Choice Architecture in the Cafeteria: An Experiment for Colleges and Universities
By Art Carden
Last summer, during one of my first meals at Samford University, I thought I had stumbled upon clever choice architecture at one of the drink dispensers. You can get water by pushing your cup against a lever, but getting soda requires holding your cup under a dispenser and then pushing a button with your other hand (unless you are unusually dexterous). It turns out this was just an idiosyncrasy of one machine: at the others, Coke and Pepsi were just as easy to get as water.
This makes me think, though, that there is a lot of potential for an experiment–and possibly a research paper–that would meet the approval of Richard Thaler and Cass Sunstein as well as (say) Glen Whitman and Mario Rizzo, though I don’t want to put words in anyone’s mouths.

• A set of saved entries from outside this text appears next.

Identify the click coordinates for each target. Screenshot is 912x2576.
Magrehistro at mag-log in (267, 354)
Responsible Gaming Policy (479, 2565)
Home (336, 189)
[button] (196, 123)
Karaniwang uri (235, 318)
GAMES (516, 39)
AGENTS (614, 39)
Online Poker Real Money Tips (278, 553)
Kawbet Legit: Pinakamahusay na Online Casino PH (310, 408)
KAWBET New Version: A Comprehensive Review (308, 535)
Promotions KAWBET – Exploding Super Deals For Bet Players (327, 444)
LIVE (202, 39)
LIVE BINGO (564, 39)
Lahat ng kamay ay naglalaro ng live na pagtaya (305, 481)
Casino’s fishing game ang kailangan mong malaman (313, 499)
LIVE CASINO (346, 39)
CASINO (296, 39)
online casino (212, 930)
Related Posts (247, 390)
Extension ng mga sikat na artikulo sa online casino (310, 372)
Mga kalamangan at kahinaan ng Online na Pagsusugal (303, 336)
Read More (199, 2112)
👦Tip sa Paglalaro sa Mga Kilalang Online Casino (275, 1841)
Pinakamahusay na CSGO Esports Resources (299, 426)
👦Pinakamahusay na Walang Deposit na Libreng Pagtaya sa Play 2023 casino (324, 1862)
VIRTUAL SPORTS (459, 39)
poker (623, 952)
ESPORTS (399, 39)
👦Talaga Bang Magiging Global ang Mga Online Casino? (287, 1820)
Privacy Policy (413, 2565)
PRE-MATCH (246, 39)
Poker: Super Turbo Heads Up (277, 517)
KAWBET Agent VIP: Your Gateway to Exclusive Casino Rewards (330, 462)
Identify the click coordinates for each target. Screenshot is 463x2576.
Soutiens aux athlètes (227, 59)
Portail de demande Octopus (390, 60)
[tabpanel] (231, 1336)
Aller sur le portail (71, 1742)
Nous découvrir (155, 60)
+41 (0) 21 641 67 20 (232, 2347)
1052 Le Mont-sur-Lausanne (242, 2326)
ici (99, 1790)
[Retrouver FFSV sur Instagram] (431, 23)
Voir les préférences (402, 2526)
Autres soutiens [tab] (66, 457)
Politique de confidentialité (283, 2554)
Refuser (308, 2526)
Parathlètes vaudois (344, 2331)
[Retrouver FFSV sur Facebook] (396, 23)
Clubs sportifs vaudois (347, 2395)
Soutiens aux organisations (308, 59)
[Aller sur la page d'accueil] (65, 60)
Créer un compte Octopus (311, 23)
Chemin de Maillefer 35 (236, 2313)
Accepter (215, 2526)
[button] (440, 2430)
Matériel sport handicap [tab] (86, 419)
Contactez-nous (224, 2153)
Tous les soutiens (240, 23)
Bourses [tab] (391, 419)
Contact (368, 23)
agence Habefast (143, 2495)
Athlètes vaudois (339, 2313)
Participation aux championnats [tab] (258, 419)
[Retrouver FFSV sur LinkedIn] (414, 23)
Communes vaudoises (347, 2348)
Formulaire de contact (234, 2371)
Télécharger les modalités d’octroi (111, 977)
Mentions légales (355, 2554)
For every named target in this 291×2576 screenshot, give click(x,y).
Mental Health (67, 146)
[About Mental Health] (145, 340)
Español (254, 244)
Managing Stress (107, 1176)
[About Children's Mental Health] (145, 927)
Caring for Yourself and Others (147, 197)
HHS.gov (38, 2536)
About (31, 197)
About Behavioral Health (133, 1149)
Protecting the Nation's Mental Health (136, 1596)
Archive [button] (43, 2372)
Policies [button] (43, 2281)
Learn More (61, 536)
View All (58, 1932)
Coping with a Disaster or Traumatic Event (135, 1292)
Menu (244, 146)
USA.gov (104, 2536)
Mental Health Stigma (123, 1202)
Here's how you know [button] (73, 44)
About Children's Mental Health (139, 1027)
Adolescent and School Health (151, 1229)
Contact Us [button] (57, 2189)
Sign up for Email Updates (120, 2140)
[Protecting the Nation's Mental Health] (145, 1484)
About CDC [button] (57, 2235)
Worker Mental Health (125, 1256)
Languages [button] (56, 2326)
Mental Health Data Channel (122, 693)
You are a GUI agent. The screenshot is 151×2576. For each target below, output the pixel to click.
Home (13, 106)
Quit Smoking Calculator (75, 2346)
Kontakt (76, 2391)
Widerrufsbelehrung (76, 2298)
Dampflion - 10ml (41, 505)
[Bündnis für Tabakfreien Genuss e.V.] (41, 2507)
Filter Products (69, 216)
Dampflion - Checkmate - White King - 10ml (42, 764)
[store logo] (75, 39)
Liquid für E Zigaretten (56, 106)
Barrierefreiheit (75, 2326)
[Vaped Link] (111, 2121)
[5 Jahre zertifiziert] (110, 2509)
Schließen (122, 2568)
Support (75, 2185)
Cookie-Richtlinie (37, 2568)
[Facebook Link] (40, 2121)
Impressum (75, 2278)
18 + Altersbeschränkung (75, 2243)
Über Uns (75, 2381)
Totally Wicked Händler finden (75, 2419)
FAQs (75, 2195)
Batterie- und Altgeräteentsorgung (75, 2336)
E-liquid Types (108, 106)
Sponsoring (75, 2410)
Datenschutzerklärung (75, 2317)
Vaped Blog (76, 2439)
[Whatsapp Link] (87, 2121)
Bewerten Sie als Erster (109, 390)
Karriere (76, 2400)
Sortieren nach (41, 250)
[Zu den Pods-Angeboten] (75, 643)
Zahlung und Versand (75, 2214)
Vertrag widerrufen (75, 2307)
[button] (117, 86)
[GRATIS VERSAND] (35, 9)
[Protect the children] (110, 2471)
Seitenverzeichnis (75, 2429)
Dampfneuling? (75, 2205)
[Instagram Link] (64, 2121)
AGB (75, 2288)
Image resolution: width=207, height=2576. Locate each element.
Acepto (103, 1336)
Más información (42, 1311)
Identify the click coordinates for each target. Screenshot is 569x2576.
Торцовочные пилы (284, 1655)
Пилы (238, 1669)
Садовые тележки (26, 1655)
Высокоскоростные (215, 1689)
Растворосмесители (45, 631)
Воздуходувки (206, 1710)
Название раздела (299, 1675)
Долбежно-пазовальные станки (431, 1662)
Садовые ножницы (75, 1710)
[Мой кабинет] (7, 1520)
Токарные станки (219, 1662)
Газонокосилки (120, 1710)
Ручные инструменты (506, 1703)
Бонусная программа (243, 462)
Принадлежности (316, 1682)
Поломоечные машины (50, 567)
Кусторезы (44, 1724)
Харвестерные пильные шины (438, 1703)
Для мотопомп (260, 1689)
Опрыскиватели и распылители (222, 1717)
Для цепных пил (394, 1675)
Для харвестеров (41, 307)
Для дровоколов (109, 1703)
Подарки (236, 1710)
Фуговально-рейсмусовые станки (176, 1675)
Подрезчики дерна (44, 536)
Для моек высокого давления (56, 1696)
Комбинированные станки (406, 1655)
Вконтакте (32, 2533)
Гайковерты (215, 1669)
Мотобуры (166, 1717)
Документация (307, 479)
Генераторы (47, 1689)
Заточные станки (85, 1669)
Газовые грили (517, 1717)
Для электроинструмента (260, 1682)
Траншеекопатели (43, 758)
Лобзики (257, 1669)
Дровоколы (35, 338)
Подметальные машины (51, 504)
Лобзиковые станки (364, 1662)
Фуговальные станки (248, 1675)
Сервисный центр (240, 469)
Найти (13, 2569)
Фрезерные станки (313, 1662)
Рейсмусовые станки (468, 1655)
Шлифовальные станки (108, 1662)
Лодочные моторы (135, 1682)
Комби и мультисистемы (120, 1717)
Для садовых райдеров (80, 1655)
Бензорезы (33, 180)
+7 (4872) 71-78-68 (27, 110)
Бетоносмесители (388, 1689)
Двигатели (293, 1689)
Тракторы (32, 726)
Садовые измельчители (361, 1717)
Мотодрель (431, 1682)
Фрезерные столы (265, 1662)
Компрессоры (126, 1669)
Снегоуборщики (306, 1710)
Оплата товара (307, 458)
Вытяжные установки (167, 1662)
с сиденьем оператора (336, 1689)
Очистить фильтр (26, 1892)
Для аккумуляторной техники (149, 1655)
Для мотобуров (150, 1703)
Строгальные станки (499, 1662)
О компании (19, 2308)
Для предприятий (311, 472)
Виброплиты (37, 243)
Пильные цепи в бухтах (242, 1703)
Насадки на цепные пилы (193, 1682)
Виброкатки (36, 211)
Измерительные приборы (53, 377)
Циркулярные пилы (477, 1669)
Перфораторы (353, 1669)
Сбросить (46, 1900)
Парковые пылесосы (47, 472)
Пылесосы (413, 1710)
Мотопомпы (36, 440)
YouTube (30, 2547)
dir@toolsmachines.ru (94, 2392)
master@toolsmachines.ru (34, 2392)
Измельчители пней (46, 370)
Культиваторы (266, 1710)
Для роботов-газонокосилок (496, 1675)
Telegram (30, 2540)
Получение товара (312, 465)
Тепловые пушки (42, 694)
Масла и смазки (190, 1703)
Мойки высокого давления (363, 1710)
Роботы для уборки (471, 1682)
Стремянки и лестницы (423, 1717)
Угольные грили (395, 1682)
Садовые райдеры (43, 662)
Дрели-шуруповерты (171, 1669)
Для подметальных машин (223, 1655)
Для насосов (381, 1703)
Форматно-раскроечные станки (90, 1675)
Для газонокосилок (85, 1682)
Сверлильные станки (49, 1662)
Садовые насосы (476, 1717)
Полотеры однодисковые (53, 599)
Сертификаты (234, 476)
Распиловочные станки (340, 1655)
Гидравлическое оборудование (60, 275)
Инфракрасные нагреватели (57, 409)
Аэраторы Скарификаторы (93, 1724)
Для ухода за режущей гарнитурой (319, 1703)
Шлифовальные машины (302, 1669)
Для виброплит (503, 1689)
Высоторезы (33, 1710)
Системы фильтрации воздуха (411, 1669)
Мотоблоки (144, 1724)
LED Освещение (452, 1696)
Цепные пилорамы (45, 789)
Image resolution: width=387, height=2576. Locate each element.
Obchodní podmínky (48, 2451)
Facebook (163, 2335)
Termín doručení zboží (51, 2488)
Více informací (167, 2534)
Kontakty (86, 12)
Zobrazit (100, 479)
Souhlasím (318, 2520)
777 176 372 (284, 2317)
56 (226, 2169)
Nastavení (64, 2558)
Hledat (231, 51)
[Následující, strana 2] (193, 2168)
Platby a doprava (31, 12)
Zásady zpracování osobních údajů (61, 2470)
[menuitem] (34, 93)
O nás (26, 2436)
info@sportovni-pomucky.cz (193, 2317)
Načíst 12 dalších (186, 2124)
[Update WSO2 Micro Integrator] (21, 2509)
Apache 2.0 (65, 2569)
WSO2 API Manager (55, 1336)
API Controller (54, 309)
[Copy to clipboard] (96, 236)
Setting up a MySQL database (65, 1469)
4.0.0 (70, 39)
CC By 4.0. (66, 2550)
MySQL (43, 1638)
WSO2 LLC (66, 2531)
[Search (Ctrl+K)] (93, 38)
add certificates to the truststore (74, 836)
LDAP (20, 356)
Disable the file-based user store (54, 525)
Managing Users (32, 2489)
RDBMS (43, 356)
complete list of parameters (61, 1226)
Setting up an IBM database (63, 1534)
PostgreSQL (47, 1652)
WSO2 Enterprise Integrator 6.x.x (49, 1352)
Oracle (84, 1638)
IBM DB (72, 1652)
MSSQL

I’ve seen in a few places claims that the “Freshman Fifteen” has become the “Freshman Forty,” and my understanding is that soft drinks are one of the leading sources of empty calories. I wonder if rigging the drink machines at the cafeteria to make it much easier to get water than soda would make much of a difference.
Samford’s Nutrition majors have to take Principles of Macroeconomics, which is our introductory economics course. Indeed, some of them are probably enrolled in my online Principles of Macro course right now. In it, they learn (or should learn) the basics of the economic way of thinking. If there is a Samford nutrition major looking for a project and reading this right now, hop to it! I look forward to seeing what you find out.